» PROBLEM: Copy out everything from the first row down to the row containing "click(x=116, y=293)", including both ends and the requests, and shift each coordinate in the answers up by 22.
::: ENTRIES :::
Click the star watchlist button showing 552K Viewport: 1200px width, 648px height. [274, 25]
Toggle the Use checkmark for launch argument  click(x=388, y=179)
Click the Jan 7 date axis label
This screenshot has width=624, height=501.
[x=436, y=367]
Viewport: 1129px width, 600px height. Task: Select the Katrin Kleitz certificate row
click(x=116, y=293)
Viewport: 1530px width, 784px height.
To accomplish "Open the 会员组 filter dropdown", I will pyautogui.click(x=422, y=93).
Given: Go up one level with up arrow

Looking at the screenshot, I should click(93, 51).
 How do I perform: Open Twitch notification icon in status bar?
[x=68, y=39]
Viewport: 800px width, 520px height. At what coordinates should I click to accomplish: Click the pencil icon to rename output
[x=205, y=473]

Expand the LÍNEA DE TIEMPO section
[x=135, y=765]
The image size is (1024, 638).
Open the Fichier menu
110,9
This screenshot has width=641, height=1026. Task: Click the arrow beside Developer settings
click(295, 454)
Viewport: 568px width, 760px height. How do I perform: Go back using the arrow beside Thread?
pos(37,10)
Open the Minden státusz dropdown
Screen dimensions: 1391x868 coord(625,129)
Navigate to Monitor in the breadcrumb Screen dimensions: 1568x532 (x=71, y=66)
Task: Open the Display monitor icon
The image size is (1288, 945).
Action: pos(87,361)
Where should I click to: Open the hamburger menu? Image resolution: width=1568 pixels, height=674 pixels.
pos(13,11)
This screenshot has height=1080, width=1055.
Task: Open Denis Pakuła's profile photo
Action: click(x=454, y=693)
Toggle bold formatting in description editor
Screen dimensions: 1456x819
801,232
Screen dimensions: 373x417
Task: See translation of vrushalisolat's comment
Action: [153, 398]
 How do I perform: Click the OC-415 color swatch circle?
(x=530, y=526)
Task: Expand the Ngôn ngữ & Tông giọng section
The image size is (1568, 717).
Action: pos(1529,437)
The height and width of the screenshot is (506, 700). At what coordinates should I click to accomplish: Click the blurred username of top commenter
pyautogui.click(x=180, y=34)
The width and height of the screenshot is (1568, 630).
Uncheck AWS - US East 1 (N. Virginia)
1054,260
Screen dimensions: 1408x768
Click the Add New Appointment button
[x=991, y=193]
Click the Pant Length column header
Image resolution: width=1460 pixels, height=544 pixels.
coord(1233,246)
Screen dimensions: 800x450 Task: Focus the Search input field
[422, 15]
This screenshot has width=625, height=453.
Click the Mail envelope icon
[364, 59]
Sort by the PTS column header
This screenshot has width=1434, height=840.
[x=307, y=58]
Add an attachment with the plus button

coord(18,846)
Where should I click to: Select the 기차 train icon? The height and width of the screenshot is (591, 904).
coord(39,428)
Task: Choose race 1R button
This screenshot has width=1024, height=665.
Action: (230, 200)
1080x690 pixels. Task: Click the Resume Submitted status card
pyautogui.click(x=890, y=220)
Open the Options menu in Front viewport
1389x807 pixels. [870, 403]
:::
» EXERCISE RESULT:
Click the star watchlist button showing 552K Viewport: 1200px width, 648px height. [296, 47]
Toggle the Use checkmark for launch argument  click(x=410, y=201)
Click the Jan 7 date axis label
This screenshot has width=624, height=501.
[x=458, y=389]
Viewport: 1129px width, 600px height. Task: Select the Katrin Kleitz certificate row
click(x=138, y=315)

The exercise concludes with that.